DL:  There was a script, they just didn’t get to read it. But one of the beautiful things I think for everybody involved in the movie, especially the people who were on set every day, was this idea that this script had come from this writer, who had imagined this and essentially actually lived what he wrote, that that carried through every part of the movie.  So you had this incredibly unique situation, the writer sitting there directing the movie and ultimately editing it and things like that and shooting it, and I think it was quite inspirational for the crew to have that experience of where everything was completely fluid through the entire production of the movie.
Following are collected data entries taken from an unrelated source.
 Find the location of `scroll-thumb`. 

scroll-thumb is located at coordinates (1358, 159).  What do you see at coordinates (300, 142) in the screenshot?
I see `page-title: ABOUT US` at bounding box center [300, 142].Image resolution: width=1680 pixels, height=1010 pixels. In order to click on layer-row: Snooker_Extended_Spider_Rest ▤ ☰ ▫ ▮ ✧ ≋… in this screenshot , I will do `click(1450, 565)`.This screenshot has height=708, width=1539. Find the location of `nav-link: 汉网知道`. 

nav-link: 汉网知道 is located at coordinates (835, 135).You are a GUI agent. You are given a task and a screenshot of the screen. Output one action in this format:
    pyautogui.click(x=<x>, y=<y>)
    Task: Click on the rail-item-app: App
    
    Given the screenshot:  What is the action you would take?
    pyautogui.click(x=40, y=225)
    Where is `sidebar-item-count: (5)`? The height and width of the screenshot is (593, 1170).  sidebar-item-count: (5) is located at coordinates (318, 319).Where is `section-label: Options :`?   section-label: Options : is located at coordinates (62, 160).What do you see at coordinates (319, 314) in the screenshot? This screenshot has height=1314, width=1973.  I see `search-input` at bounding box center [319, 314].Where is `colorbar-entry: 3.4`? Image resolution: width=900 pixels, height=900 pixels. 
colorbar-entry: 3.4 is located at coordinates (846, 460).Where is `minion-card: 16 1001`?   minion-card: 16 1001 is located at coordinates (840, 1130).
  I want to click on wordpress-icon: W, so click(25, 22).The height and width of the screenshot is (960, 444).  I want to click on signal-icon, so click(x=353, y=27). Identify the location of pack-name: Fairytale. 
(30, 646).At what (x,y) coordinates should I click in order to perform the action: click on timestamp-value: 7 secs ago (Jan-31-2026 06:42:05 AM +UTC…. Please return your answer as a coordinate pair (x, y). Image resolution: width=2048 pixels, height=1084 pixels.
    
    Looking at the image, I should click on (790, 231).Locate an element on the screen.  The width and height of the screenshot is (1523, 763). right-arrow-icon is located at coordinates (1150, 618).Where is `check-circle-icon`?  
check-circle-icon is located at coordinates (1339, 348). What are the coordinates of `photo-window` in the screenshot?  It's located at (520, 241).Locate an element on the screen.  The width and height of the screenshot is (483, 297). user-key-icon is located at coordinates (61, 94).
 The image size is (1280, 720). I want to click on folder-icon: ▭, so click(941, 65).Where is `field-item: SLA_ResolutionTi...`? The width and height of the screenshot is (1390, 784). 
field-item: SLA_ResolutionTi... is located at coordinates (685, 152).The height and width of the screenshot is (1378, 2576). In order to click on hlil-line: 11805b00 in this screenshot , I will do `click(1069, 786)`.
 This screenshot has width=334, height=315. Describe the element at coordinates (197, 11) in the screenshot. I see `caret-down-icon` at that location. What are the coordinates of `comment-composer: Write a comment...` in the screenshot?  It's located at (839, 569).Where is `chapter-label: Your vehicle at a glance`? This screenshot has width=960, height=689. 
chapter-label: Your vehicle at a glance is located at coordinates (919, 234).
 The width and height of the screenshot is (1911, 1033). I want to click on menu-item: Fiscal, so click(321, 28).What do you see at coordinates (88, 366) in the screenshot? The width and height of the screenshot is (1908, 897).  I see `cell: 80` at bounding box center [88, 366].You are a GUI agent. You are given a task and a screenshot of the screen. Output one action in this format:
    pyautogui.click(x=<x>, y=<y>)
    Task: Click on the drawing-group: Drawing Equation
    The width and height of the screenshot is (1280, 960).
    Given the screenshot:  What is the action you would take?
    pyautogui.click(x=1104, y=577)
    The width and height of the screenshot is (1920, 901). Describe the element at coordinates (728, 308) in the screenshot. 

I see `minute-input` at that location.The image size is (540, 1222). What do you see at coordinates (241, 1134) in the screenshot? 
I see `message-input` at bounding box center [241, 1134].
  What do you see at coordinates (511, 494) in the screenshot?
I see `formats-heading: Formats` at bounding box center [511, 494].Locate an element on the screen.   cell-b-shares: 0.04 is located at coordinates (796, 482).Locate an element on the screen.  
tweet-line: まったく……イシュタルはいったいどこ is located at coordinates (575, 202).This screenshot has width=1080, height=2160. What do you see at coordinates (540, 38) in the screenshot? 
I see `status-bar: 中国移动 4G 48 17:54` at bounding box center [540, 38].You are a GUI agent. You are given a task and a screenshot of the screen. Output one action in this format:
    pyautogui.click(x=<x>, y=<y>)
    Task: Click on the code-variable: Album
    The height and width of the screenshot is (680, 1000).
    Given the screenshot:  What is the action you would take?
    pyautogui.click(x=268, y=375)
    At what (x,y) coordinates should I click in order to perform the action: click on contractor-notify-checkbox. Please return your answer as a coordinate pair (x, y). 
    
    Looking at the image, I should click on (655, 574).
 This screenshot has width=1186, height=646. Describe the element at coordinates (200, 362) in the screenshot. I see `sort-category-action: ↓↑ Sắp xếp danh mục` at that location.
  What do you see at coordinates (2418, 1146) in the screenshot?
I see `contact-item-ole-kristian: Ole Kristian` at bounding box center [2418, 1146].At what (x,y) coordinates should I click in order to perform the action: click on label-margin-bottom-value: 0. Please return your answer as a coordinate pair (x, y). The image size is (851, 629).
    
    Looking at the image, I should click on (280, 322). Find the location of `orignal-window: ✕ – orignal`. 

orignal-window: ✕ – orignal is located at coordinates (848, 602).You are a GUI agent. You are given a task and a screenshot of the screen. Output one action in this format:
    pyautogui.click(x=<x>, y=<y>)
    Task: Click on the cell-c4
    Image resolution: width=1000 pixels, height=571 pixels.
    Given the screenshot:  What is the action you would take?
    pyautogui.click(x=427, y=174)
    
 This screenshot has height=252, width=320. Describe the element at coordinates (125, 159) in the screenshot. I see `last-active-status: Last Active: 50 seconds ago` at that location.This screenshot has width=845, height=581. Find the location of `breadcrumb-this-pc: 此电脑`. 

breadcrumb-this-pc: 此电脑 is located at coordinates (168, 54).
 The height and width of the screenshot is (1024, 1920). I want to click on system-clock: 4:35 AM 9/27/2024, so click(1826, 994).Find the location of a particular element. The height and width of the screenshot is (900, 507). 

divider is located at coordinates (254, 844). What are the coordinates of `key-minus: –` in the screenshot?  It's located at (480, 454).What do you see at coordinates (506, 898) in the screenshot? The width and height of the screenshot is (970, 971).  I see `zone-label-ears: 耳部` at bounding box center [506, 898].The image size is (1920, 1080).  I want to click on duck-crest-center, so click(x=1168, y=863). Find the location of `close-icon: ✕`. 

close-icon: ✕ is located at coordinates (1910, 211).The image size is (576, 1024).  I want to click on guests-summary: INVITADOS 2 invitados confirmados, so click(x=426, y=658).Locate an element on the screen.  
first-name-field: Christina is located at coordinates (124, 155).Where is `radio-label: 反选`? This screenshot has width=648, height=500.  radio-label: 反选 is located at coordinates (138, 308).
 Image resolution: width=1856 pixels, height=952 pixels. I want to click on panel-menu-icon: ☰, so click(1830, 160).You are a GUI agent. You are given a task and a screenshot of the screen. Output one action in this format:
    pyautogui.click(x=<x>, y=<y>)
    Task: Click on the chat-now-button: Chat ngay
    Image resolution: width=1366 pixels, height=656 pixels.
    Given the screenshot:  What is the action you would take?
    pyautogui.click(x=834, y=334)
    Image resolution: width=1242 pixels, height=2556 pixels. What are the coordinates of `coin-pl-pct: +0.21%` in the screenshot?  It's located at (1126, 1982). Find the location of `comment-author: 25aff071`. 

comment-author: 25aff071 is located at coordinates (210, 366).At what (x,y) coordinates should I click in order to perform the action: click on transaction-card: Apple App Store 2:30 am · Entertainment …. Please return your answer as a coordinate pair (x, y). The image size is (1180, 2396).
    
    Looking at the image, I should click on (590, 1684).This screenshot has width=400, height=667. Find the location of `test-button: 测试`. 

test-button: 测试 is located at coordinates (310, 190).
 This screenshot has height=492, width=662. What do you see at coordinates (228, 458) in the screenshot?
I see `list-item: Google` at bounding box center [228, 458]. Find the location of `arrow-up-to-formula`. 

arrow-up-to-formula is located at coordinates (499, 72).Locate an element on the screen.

AC:  The screenplay is very precise, even the descriptions of the details that you see are in the screenplay.  The challenge was that they would have to interpret my description and my conversation about my memory of the thing to do what they were doing.  But the tool was definitely the screenplay, and nobody had the screenplay until a few weeks into the shoot. And I felt that the process in terms with Eugenio in terms of memory was completed and that he should read the screenplay. And by reading the screenplay it would trigger a whole new thing in terms of more details that he brought onto the table.  Anna Terrazas, the costume designer, did the first five weeks of the film without the screenplay, and then she got the screenplay, and also says okay, let me try these different things.  It was a constantly evolving process, but the source of everything was the screenplay.

Many Things Can Go Wrong

AC: It’s a long process, but also it’s a process in which so many things can go wrong.  The biggest thing is that you know that whatever you do is going to be there, it’s going to be there forever.”

Feeling Relief

AC: After the shoot ended, when they ask me at the end of a film if I am happy, I’m never happy, I’m relieved.  If you ask a fox after being chased by hounds for 12 hours and then it goes to a refuge, ‘Are you happy?’ No. The fox is relieved. He got away with it.”

Small Films and Big Films

AC:  Small films and the large films can be joyful either way,  but it’s just a different approach. Roma had a different intensity that I was not expecting because I didn’t know where I was walking. I forgot that I was a writer.  I have a lot of people around telling me, ‘Just read scripts, because if you introduce yourself as a writer-director, your options are going to be narrow.’ I followed that lead for a little bit. Then what happened is I was just at the mercy of the projects that were around, and also not really exploring what I wanted to say.”

Turning Point

Alfonso Cuaron got his major breakthrough with the 2002 Mexican film Y Tu Mamá También, starring Gael Garcia Bernal and Diego Luna, which earned him an Oscar nomination.  He went on to make big studio pictures, including Harry Potter and the Prisoner of Azkaban, Children of Men and his Oscar-winning outer-space drama, Gravity.

Cuaron is the winner of two Oscars, for best director and best editing for Gravity.  He has four additional nominations, two in the screenwriting categories for Children of Men and Y Tu Mamá También.